If you've seen it and agree or disagree, please take the time to post. All points of view will be entertained. If you want to read a really well-written praising of the movie, go to David Walker's take at Badazz Mofo. Dave and I literally sat four seats apart, with only Mason between us (physically and figuratively, since Mason held a middling opinion on the film, too). So close, yet so far apart.

On the other hand, sitting next to me on the other side, was the sort of mouth breather that will eat this movie like candy. Sometimes I almost give in to a compulsion to review the audience, so I can say, "Maybe this chucklehead is what made me hate the movie, I'm not sure." This woman was the sort of irrepressible idiot who feels compelled to utter every thought that pops into her scattered brain. You know the type. Every time she finds something funny, she has to repeat the funny thing out loud. At one point, she even noted, "Boy, that guy is a psycho." Yeah, he only happens to be the villain of the movie, I'm glad you caught on. If Larry David is reading this, it seems like there is an episode of Curb Your Enthusiasm just waiting to be made that hinges on the thinking person's annoyance with people like this.

My absolute favorite moment of idiocy from her, however, came almost at the very beginning. Now, keep in mind, I'm sitting in one of the rows roped off for the press and special guests. She was in there because I think she was with someone representing the studio. The movie has just started, and she says, "Ooooh, this is so film noir, so gritty." Except there was nothing at all film noir about Shoot 'Em Up. Its garish, colorful style is practically the antithesis of noir. If you're going to sit in a movie critic row, you can't loudly misuse a term like film noir. It's like me hanging out in a kitchen at a gourmet restaurant and saying, "What are you making there? Is that Stouffer's Lasagne? I like my Lean Cuisine." You just don't do it!

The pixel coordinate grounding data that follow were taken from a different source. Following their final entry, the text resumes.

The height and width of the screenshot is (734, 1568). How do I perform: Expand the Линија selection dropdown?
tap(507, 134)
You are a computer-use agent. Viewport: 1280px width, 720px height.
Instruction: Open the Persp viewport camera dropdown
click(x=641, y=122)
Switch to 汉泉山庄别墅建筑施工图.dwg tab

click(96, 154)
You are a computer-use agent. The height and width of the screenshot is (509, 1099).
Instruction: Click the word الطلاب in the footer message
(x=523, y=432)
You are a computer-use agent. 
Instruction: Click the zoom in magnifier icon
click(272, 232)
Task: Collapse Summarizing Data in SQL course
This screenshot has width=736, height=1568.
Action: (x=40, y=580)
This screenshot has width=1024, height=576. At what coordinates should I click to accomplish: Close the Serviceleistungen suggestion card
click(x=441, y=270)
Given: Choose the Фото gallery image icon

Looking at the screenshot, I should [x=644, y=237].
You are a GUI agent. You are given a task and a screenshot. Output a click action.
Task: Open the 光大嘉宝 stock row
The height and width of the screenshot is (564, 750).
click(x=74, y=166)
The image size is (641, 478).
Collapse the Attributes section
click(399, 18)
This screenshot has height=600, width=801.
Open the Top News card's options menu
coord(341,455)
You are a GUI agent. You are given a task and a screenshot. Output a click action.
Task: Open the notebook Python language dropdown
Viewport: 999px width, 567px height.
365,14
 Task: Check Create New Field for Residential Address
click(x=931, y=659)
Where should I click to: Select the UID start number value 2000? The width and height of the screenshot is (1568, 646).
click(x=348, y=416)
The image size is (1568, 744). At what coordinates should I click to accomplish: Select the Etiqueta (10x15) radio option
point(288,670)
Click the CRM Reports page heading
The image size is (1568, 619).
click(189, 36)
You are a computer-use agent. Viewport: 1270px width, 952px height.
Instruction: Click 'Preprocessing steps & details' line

THIS WEEK IN DVD REVIEWS...

* Dr. T & the Women, Robert Altman scored a near-miss with this fucked-up Harlequin romance. Any of my ladies out there want to Confess to some gynecologist fantasies? I didn't think so. Next, I'm going to write a novel about a sexy female urologist who has the fellas lining up for prostate exams. Mmmmmm.

* Inside the Actors Studio: Leading Men, a new 3-disc collection with Robert DeNiro, Al Pacino, Sean Penn, and Russell Crowe.

* Night on Earth - Criterion Collection and Stranger Than Paradise - Criterion Collection, a double dose of classic Jim Jarmusch.

* Spring River Flows East, an overlong, occasionally brilliant, but mainly dull Chinese epic from 1947.

* Wasted Orient, a pretty ho-hum documentary about the Chinese punk band Joyside. The tour stuff we've seen a million times before. More like a DVD extra than a main feature.

Current Soundtrack: in physical space, it's quiet, because Al Columbia is in the other room talking on camera while a devoted fanbase listens; in my head, I'm hearing the Super Furry Animals track "Rings Around the World"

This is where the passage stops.